Hot weather really isn’t my thing, but there’s a lot about summer to love like throwing on sandals and not having to wear a coat. One of my food favorites is the endless supply of basil. It grows like a weed this time of year! That means I always have pesto in the fridge ready to be tossed into pasta or scrambled into eggs.

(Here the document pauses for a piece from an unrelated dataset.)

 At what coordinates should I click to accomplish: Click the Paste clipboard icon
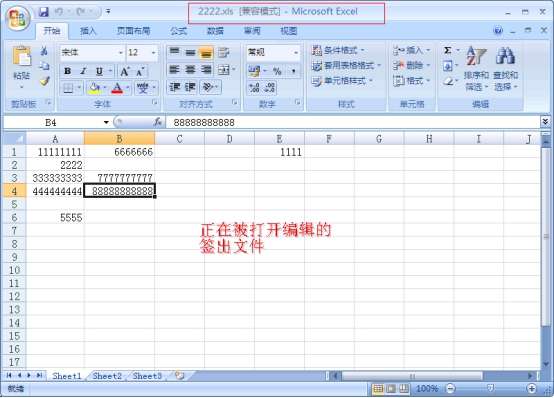click(22, 57)
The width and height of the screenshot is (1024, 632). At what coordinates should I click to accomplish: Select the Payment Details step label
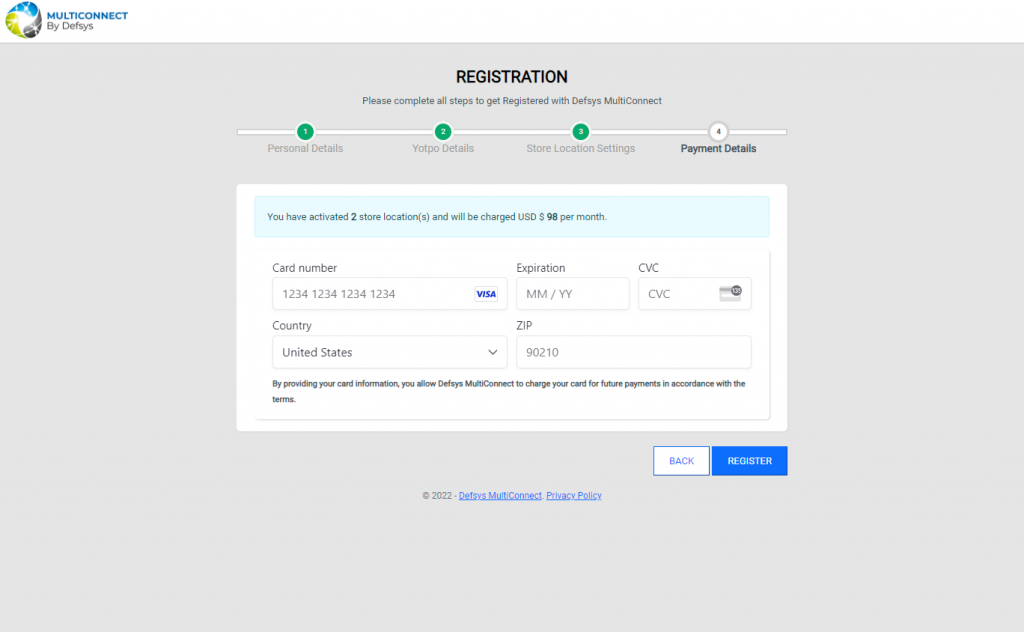(x=718, y=149)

I pinned this recipe for braided pesto bread ages ago, and lately, it’s been on my mind. With the added steps of making a batch of pesto and rolling out the individual strands of dough to be braided, it took a little planning and extra time to tackle than my usual from-scratch loaf. That first herby, pesto-swirled slice was worth the effort.
Braided Pesto Bread
Adapted from The Kitchn
Makes 2 loaves
3/4 cup milk
3/4 cup warm water
2 packages (4-1/2 teaspoons) dry active yeast
1 tablespoon sugar
1/3 cup olive oil
1 tablespoon kosher salt
4 cups bread flour plus more for dusting
Non-stick cooking spray
1 large egg
1 teaspoon water
2 garlic cloves, peeled
2 bunches of basil (about 2-1/2 cups leaves and soft stems)

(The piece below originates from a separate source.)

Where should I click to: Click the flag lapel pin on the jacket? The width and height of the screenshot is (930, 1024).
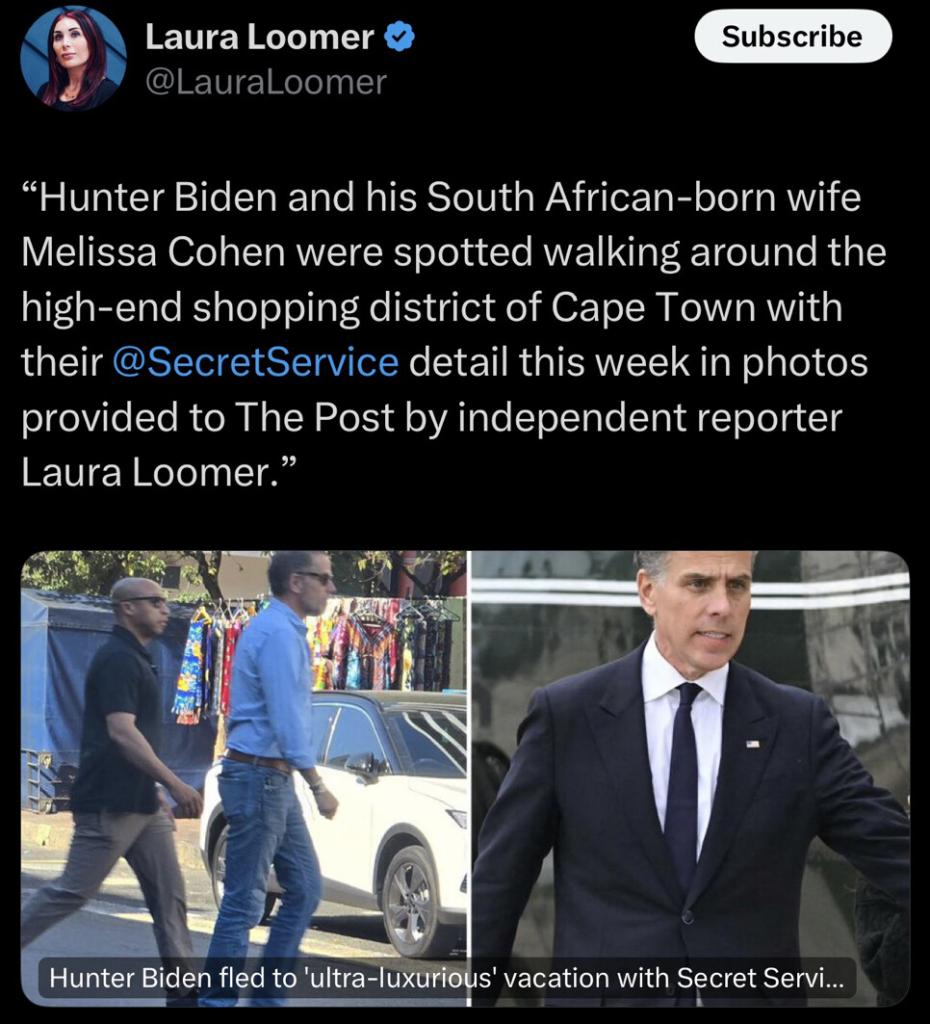[753, 743]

1-1/2 cups grated Parmesan
Zest of 1 lemon
2 ounces (1/2 cup) toasted pine nuts
1/2 cup olive oil
In a small saucepan over medium-low heat, warm the milk until small bubbles appear at the edges, but it is not simmering. Set aside and let cool to room temperature.
In the bowl of a stand mixer fitted with the paddle attachment, combine the water, yeast and sugar. Let sit for 5 minutes until it becomes foamy. Add the milk, olive oil and salt and mix on medium speed for 10 seconds. Add the flour, 1 cup at a time, until the dough is shaggy.

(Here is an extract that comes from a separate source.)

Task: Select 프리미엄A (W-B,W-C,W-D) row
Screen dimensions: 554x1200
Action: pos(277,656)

Change the paddle attachment to the dough hook. Knead the dough on medium speed for 5-7 minutes until smooth and elastic.
Place the dough in a large bowl greased with non-stick cooking spray. Cover with plastic wrap and let rise for 1 – 1-1/4 hours until it has nearly doubled in size.
For the pesto, mince the garlic in the food processor. Add the basil, Parmesan, lemon zest and pine nuts. Puree the mixture and while the motor is running, drizzle the olive oil through the feeder tube until fully combined.
Line a sheet pan with parchment and side aside. Cut (2) 9-inch by 12-inch pieces of parchment.
In a small bowl, whisk together the egg and 1/2 teaspoon water.
Divide the dough in half and then cut each half into 3 pieces. Roll out each piece of dough into a rough 8-inch square. Spread about 3 tablespoons of pesto leaving a 1/2-inch border. Brush egg wash on one of the long exposed edges and roll into a tube. Pinch the seam closed and roll until it is about 10 inches long. Repeat until you have 6 tubes, 3 for each loaf.
Layout 3 tubes on a piece of parchment. Using a sharp knife, slash a series of diagonals down the length of the tube. You should cut halfway through, but not all the way to the bottom.
Braid the loaves starting at the center. Tuck the ends underneath. Transfer to the prepared sheet pan and repeat for the other loaf. Cover with greased plastic wrap and let rise for 30 minutes. Preheat the oven to 400 degrees F.
Brush the loaves with the remaining egg wash. Bake the bread for 10 minutes before reducing the temperature to 350 degrees F. Bake for an additional 30-35 minutes until the loaf is golden brown and it sounds hollow when tapped.